While Microsoft has years of experience with presence, IM and web conferencing, its telephony offering isn’t quite ready for out-of-the-box deployment. As my colleague Sharifah Amirah points out in a recent analyst commentary, for OCS integration, PBXs must natively support Microsoft’s SIP specifications and IP media in a format that is interoperable with Microsoft Enterprise Voice, or via a mediation server or gateway. Features such as call forwarding must be enabled separately on both the MOC and on the desk phone, and certain features (conferencing, UM capabilities, voice mail) aren’t transparent between the two. There are further limitations to VoIP telephony as currently offered through OCS. More troublingly, there is no option for native survivability; remote call control is currently disabled in OCS; and because the server doesn’t reveal user location, it can’t support emergency services.
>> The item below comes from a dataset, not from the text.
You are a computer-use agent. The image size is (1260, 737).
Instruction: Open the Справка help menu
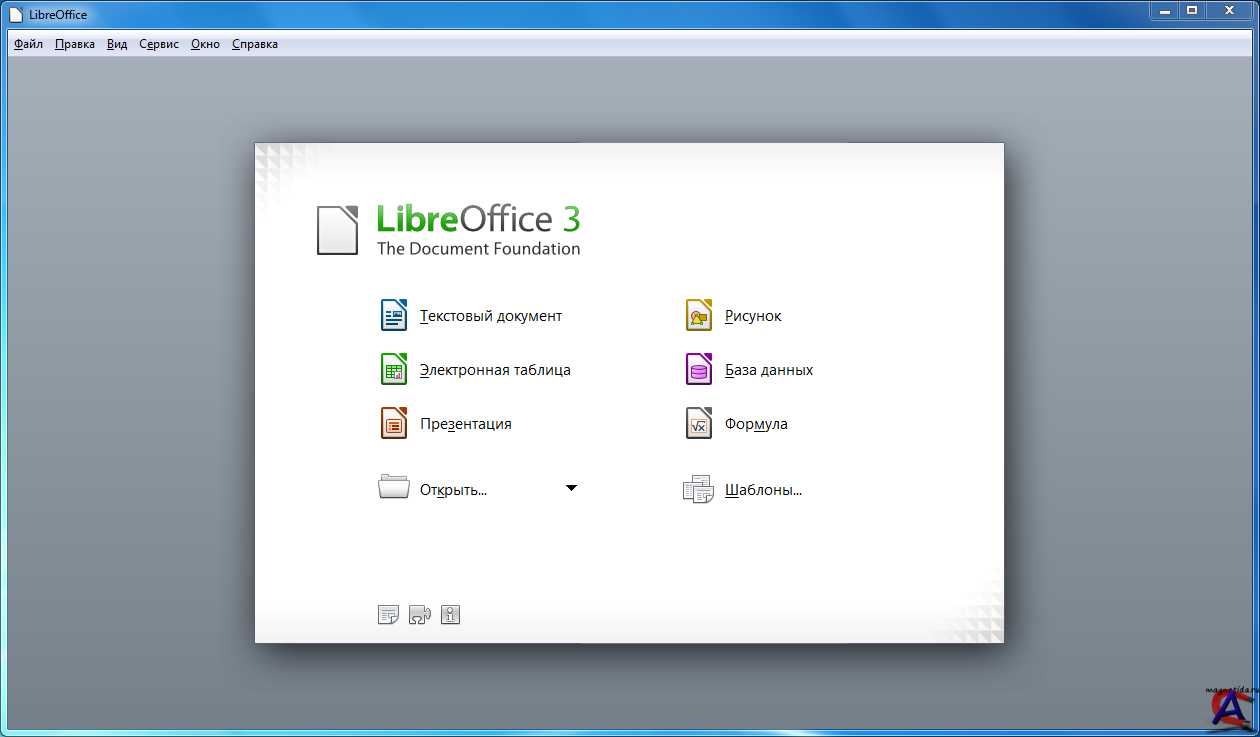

All of which may not matter in the long run, since I don’t expect mid-size and large enterprises to embrace Microsoft telephony any time soon, if ever. Instead, expect to see companies deploy presence, chat, conferencing and social networking tools from their messaging vendor of choice (Microsoft or IBM), and integrate that application with voice from their preferred telephony vendor (Avaya, Cisco, et. al.).
Microsoft also announced a slew of partnerships and support for OCS, as well as the fact that it has more than 130 customers for OCS and MOC. The company, however, won’t reveal how many licenses those customers have purchased. The vendor does point out that more than 200,000 people have downloaded the software from the Internet, but of course it doesn’t know what they’ve actually done with it. Its largest customer, Royal Dutch Shell, is estimated to have purchased—or eventually purchase—about 300,000 seats of OCS and Nortel telephony products, but that deployment will take years, not months, to be completed. Which is about the same timeline we can expect other companies to follow when it comes to UC adoption: years, not months.
Bottom line: Microsoft’s marketing is good for the industry and its own cause—but it won’t speed adoption rates any time soon.